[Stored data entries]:
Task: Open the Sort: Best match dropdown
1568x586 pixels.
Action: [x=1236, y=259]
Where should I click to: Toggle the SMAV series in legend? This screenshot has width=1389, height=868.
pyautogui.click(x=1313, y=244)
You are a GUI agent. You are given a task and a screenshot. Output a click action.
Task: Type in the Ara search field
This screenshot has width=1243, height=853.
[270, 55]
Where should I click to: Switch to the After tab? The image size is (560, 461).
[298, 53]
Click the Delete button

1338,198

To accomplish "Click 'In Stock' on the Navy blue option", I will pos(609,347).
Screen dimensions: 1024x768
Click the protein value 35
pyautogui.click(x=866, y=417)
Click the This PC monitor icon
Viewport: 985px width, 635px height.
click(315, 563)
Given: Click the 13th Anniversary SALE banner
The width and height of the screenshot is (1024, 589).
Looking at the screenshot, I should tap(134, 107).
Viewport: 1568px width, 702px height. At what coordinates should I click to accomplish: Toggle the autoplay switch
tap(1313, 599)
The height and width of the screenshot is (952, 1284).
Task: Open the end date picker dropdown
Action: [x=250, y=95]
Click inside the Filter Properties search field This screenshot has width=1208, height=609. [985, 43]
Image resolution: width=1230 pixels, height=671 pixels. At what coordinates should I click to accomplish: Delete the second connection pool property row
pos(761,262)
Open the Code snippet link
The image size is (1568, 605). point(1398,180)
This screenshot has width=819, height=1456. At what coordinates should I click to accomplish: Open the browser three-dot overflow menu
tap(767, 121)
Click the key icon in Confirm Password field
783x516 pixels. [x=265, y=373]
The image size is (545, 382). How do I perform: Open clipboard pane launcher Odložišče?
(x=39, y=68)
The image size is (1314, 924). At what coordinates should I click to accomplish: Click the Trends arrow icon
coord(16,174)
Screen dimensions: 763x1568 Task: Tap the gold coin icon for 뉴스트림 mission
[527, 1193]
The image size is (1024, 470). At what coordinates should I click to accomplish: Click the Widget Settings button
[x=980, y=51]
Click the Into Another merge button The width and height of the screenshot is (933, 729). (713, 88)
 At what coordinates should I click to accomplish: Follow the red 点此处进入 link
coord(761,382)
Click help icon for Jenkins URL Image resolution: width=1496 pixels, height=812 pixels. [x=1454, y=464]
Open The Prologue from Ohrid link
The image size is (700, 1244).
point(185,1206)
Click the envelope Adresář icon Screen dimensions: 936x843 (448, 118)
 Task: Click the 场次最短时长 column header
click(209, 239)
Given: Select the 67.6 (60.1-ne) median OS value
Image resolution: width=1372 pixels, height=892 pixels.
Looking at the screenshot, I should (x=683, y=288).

[EXERCISE GOAL]:
Copy every line in the data above that has the string "search" in it.

[ANSWER TO THIS TASK]:
Task: Type in the Ara search field
Click inside the Filter Properties search field This screenshot has width=1208, height=609. [985, 43]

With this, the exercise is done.